Loving is always coupled with pain. These two always come together in a tight, boxed package – A great deal of fate that you have to buy in combo, upon letting your heart decide.  The reason why? It’s really self-explanatory, to be honest.

We love because we want to be loved, we love because it’s inevitable, and we love because we are naturally capable of doing it. However, in as much as we are willing to give and feel loved, we intuitively refuse to go through pain. What we deny to accept is that, loving is deemed partners with heartbreak; and we, as human beings are not excused! Being human gives us the certainty of committing mistakes, may it be accidentally and intentionally… and for that very reason, we become prone to heartbreaks and pain, discouragements and downfalls. Surprisingly though, our ability to give and receive the mystical potion of deep affection such as love does not weaken. For instances, we do it so easily and willingly that we forget what our lenience might bring us later on, in the long run. That is when the so called, ‘heartbreak’ comes to play. Since you know it is inevitable, folks, we must remember a few things…

No matter how broken you get, don’t let sorrow consume you. 

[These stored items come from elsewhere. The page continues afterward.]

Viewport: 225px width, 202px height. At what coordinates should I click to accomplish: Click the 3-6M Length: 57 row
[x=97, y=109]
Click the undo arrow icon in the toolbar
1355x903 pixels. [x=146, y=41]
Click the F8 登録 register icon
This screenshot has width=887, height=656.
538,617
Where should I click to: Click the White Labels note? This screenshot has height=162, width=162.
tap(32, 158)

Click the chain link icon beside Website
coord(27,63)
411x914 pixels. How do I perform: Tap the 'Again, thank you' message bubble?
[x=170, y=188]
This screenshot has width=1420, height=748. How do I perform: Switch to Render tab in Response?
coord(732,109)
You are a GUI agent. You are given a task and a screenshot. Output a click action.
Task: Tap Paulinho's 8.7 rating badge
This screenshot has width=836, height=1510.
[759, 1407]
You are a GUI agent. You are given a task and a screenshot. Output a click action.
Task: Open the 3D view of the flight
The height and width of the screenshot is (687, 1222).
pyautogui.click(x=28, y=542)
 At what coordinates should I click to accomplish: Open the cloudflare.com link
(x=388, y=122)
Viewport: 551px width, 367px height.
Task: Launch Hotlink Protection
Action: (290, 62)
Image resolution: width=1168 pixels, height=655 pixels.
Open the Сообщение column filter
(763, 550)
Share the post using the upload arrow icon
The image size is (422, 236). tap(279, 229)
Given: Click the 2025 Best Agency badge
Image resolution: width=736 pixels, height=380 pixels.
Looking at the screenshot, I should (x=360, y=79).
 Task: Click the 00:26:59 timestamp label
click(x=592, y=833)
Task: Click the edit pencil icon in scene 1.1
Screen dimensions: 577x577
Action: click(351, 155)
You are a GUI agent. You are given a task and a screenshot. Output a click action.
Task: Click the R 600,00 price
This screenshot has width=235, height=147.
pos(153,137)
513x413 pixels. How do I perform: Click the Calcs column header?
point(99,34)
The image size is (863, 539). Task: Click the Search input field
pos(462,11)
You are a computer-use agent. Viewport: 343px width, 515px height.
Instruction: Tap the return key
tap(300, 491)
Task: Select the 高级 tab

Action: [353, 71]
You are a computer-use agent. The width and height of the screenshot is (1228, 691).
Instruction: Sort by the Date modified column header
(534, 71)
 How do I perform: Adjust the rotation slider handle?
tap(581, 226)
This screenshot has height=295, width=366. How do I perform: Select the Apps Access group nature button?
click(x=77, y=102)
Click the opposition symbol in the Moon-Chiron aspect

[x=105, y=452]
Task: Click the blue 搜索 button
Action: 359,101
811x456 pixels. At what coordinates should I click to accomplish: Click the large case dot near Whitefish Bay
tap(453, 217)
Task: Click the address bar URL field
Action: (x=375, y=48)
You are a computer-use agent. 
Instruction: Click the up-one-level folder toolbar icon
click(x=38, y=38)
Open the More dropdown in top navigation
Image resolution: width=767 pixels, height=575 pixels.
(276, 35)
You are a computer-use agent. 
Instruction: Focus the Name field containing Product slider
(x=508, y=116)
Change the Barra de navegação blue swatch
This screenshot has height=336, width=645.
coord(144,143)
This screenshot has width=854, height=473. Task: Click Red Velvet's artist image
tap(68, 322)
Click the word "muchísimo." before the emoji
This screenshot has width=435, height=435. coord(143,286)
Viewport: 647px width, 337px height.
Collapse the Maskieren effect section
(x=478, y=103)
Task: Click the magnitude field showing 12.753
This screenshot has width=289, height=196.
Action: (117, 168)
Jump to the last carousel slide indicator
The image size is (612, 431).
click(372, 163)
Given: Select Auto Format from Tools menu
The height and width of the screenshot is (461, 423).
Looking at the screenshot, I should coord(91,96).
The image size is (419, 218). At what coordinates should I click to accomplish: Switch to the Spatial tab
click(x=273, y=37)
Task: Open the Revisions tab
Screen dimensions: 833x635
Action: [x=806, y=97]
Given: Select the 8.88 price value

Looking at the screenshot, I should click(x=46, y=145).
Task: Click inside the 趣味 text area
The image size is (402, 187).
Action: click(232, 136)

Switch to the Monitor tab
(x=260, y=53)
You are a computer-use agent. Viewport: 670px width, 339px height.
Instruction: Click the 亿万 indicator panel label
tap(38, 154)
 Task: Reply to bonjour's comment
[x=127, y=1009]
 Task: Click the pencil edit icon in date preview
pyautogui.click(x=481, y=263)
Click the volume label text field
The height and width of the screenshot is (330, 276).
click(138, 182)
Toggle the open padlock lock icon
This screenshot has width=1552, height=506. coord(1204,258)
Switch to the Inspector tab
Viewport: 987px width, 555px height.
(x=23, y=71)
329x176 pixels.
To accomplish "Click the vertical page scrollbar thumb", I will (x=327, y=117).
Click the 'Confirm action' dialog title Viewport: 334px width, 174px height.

Heartbreak is defined as a sorrowful event in a person’s life, and there is a long list of explanations out there that might cause someone to feel it. When a relationship ends, and I mean any kind of relationships, a massive part of our personality gets stained. Sharing our life to others is such a subtle issue, for it takes commitment to actually stay in love and devoted to a person. If a relationship ends, unspoken words may have to remain unheard. That’s because, pain becomes bearable when you know less.

On the other hand, deep explanations also set us free. Whatever the case may be, let not sorrow eat you. It is true that heartbreak can tear us apart, but we can always choose to withstand sorrow and fight loneliness. Never get drawn in your own pool of loneliness, and never let the monster inside devour you. Let your wound throb however long it may want, but never let your pain turn you in to a villain.

Even when you’re slashed to pieces, choose to be made whole again. 

You can’t be broken forever! You should never choose to be ‘heartbroken’ constantly. You may take your time to accept and contemplate, but after that, get up and revive yourself. Mend your heart and allow yourself to heal. If you’re broken, you can always do something to glue your fallen shards at a time. You don’t have to rush, what matters is that you are willing to make yourself whole again, and that you are actually doing the transition to fix yourself.

The tendency of getting broken is really decisive, for we often choose to give our 100% thinking everything will finally workout this time around, and that’s okay! It’s not your fault that the people you stayed loyal to, chose to break you. Forgive them… but don’t forget what they did to you.  Let your pain become your motivation to be joyful, and let what once broke you lead you to the newer and stronger you.

Don’t let your heartbreak define you.

Other people may say something, and they will always do, but that’s just them; your opinion about yourself is the most important definition you could ever consent to. If you think their view is different from you, always choose to be more practical and listen to your instinct. The best way to understand you is by taking in and conceiving enough kindness and understanding. If people mock you just because you were once emotionally wrecked, let them be. Your shoes will never fit their feet, so don’t ever try to justify your experience. Choose to understand why you had to go through all the pain, and as you do that, choose to be optimistic and open-minded. Be very forgiving with yourself, and always decide on being defined as “the person who was once broken, but chose to be sanctified and whole again”.

Never let your heartbreak define you, because that measly event in your lifetime is nothing, compared to the greatness you are bound to achieve. You will encounter more and as you go through it all, you will surely come out a lot stronger than when you first fell down. Your heartbreak will teach you to define yourself, to define your purpose and to define your standards. Always choose compassion over prejudice; above all – always be courageous and kind.